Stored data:
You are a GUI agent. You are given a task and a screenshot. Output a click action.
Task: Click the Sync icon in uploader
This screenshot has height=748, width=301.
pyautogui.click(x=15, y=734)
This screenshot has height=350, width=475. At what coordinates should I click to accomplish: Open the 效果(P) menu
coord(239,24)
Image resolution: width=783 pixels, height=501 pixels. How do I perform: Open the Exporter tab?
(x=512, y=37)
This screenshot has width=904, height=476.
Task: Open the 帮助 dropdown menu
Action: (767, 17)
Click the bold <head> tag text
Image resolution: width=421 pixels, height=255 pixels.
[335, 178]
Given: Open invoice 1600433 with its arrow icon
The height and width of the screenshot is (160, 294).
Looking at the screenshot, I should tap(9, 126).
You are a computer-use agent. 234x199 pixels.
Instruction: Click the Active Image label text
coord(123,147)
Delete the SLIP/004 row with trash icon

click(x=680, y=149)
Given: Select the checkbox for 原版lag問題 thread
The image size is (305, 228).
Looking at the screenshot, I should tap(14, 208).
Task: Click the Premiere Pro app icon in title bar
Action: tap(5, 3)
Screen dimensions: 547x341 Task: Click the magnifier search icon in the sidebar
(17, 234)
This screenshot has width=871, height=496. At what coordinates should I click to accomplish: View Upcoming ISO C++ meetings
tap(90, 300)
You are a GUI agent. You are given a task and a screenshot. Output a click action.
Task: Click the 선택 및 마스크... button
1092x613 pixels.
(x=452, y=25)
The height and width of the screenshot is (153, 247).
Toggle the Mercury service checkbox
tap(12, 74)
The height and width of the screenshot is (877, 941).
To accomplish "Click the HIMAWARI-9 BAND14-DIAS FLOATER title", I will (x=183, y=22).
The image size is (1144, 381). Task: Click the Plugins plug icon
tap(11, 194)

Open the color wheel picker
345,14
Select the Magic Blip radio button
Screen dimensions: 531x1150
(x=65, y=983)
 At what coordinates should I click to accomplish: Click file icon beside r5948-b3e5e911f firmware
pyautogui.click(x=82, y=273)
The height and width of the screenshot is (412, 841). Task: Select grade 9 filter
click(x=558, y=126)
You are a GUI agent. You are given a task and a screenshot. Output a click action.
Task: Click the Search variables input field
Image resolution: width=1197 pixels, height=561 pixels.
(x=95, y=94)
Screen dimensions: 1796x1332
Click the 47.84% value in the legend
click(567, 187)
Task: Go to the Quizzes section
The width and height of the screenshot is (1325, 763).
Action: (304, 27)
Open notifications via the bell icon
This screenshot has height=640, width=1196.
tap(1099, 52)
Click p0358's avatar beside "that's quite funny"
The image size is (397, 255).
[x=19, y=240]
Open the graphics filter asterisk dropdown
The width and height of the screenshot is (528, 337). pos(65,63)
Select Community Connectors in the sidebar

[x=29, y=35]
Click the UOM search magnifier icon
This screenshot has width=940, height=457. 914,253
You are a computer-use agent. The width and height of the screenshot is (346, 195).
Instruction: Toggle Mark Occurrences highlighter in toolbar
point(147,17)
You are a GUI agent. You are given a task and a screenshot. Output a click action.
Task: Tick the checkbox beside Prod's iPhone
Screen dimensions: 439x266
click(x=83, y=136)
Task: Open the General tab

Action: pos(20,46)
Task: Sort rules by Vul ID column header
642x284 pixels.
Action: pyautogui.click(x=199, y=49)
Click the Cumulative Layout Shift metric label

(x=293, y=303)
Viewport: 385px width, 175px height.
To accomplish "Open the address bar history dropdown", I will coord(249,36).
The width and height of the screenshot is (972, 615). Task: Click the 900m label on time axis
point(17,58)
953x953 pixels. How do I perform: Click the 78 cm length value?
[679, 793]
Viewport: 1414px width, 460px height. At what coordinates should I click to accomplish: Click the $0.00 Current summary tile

**EXERCISE**
Work out how many lines in the records hold the word "computer", and answer with that number alone.

**EXERCISE ANSWER**
2